Pese a ser un campo abonado para el adocenamiento, la política ofrece
a veces ejemplos de versos sueltos que se niegan a rimar con el
conjunto y que sugieren una personalidad poderosa y compleja. La
condición de espíritu libre suele adquirirse por edad, por falta de
ambición o por todo lo contrario: por poseer un ombligo de un tamaño
descomunal similar al cráter de un volcán.
A esta última categoría
pertenece Josep Borrell, un Juan Palomo autosuficiente para cubrir sus
necesidades, las básicas y las otras, con una capacidad para pensar en
sí mismo algo más que notable.
Este mismo jueves se anunciaba que Borrell había decidido renunciar
al escaño de eurodiputado para continuar como ministro, y se presentaba
su decisión como un ejercicio de patriotismo. Según se indicaba, ante la
perspectiva de que la investidura se retrasara y dadas los enormes e
inmediatos desafíos de la política exterior española, el que fuera
cabeza de lista a las elecciones europeas había preferido no mudarse a
Estrasburgo y continuar al frente del Departamento.
Al fin y al cabo –o
eso se decía- los parlamentarios europeos se iban ya de vacaciones y su
aliento y su inteligencia eran más necesarios en Exteriores ya que, ante
su marcha, quedaría en una situación de interinidad poco aconsejable.
Traducido al esperanto, que no había nadie en el Consejo en funciones
capaz de asumir esta responsabilidad a plena satisfacción en momentos
tan convulsos.
Tal y como se explicó aquí en su día, que la cara de Borrell
estuviera en los carteles de las elecciones europeas no fue un peaje que
tuvo que pagar Pedro Sánchez para contentar a sus futuros aliados
independentistas y asegurarse así sus apoyos en la investidura, como
algunos denunciaban escandalizados, sino una exigencia del propio
ministro.
Es más, la intención inicial de Sánchez y del líder del PSC,
Miquel Iceta, era que fuera el cabeza de lista por Barcelona en las
generales. Su vacío lo ocupó rápidamente la entonces ministra de la
Función Pública, Meritxell Batet, a quien la fortuna siempre suele
sonreír y que, convertida casi por carambola en presidenta del Congreso,
sigue encantada de haberse conocido.

● ● ●

- Ejercicios -
A: En el texto sobre Josep Borrell, ¿a qué renunció Borrell para seguir como ministro?
B: Por favor, resume en pocas líneas el párrafo del texto sobre Josep Borrell que empieza con «Este mismo jueves se anunciaba», sin perder sus datos principales.
C: Prolonga el texto sobre Josep Borrell a partir de su última oración.

- Datos proporcionados -

● ● ●

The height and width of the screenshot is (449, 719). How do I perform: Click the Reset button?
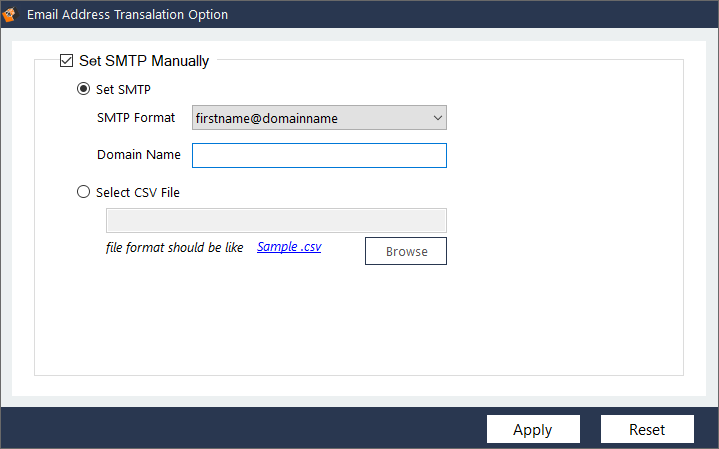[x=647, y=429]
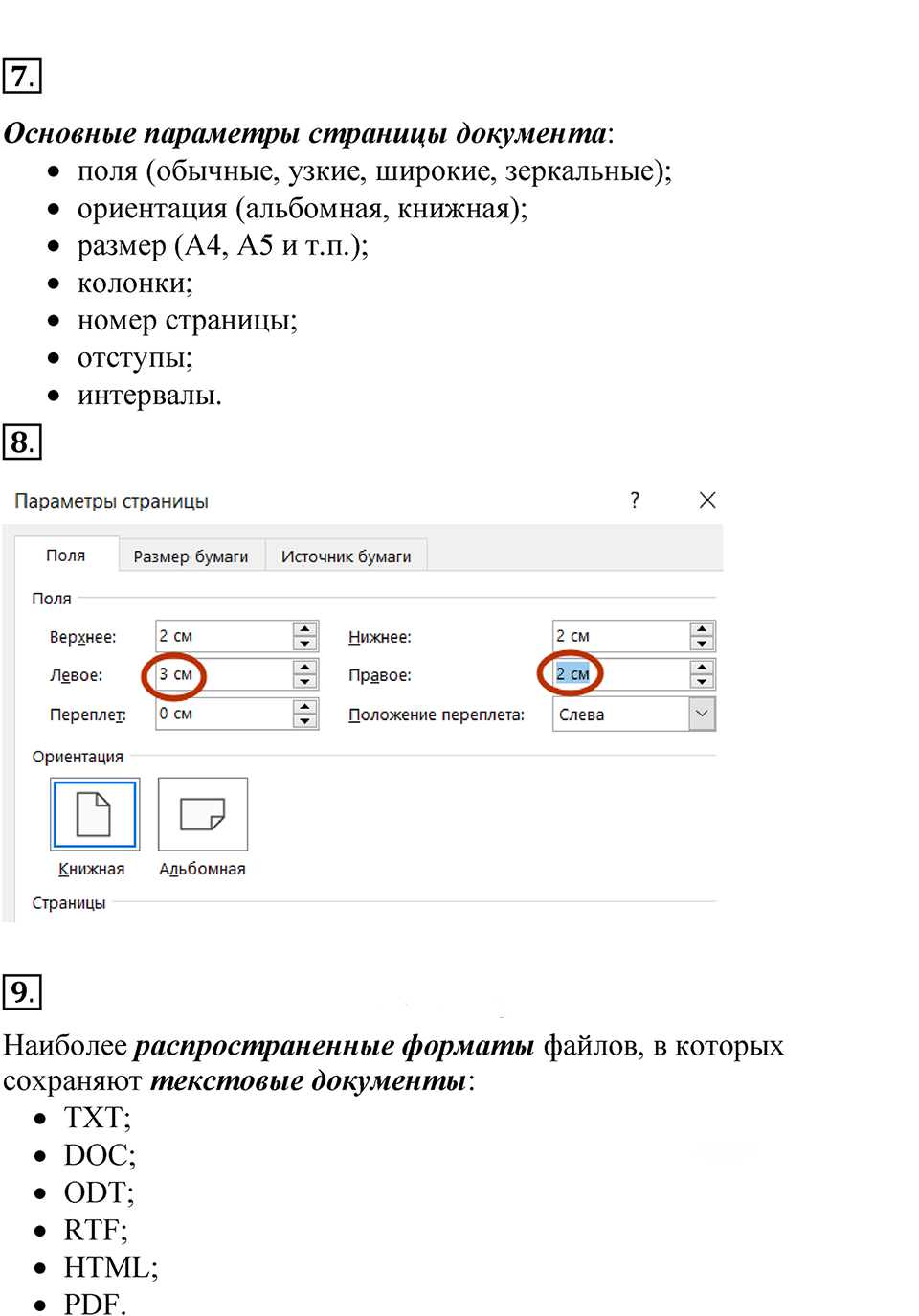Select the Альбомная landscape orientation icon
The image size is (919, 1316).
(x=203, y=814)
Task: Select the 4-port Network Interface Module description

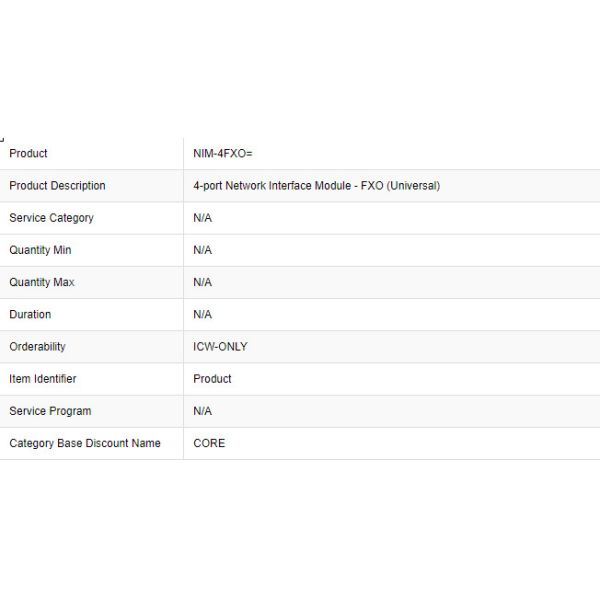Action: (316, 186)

● ● ●

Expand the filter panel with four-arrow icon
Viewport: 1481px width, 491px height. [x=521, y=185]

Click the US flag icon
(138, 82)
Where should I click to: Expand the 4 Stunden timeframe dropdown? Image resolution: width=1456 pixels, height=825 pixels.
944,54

● ● ●

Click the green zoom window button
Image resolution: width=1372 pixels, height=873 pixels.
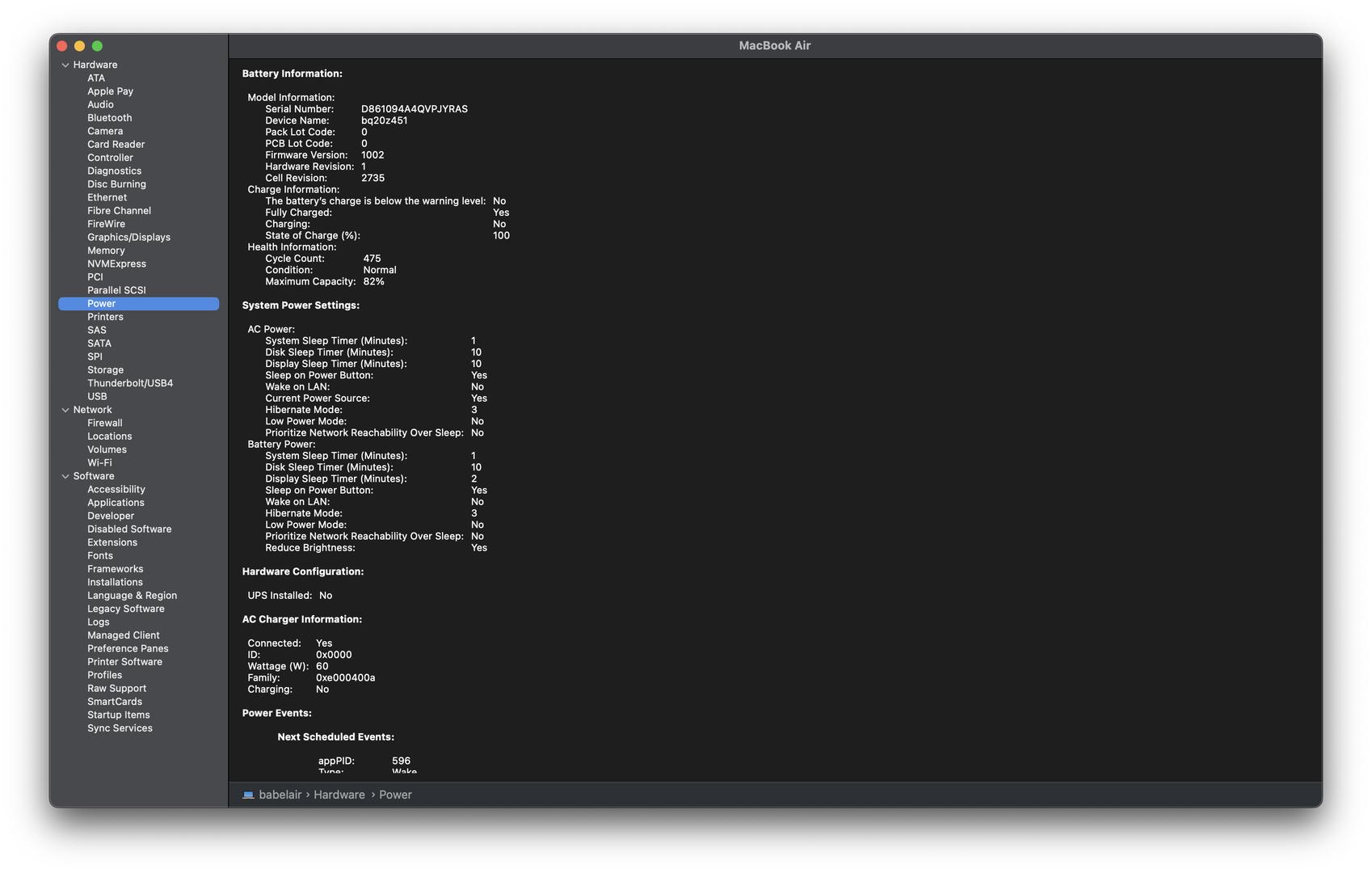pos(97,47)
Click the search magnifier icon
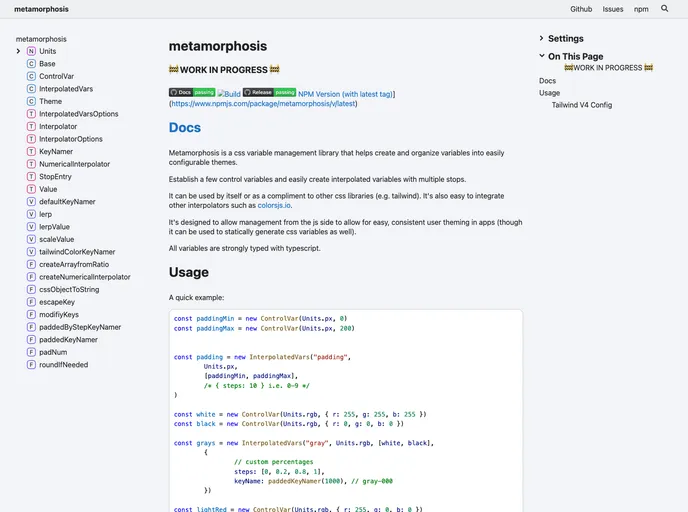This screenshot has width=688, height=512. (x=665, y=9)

● ● ●

- Respuestas -
A: Al escaño de eurodiputado.

B: El jueves se anunció que Borrell renunciaba a su escaño de eurodiputado para seguir como ministro, y su decisión se presentó como un acto de patriotismo. Ante un posible retraso de la investidura y los grandes desafíos de la política exterior española, prefirió no mudarse a Estrasburgo y permanecer al frente del Departamento.

C:
Obviamente, con su salto a Europa el ministro no pretendía reverdecer
viejos laureles en un Parlamento que ya llegó a dirigir sino mostrar
sus credenciales a alguno de los altos cargos de la UE que deben ser
renovados y cuyo reparto ahora mismo se está negociando. Sin despreciar
otros destinos, que no siempre se obtiene lo que se pretende, Borrell
aspiraba a suceder al polaco Donald Tusk en la presidencia del Consejo
Europeo, un puesto con rango de jefe de Estado cuyo mandato expira este
próximo mes de noviembre.
De su decisión de continuar en el Ministerio
cabe suponer por tanto que las cosas se han complicado, ya sea porque lo
conseguido no satisface sus expectativas o porque las negociaciones
marchan a un ritmo mucho más lento de lo esperado.
No sólo es legítimo sino tremendamente necesario para el país que
haya españoles en los puestos de mando de las altas instituciones
europeas, pero conviene guardar las formas. El cabeza de lista del
partido que ha ganado las elecciones europeas no puede dejar de tomar
posesión del escaño porque le parezca peccata minuta sin que su gesto sea interpretado como una burla a los electores que le dieron su voto.
A Borrell el retraso en la investidura de Sánchez se la trae al
fresco, y la prueba es que, junto a los argumentos patrióticos para
justificar su continuidad como ministro, se deslizaba que la puerta a
ocupar un cargo de responsabilidad en la UE no estaba cerrada sino
abierta de par en par.
En resumidas cuentas, que si la ocasión llega
mañana ya le pueden ir dando a la interinidad de Exteriores, al Palacio
de Santa Cruz y a la cartera de cuero negro con letras doradas que le
dieron a la entrada. Lo de ser un verso libre con ascendencia suficiente
en el poema consiste esencialmente en eso: en hacer lo que te da la
gana.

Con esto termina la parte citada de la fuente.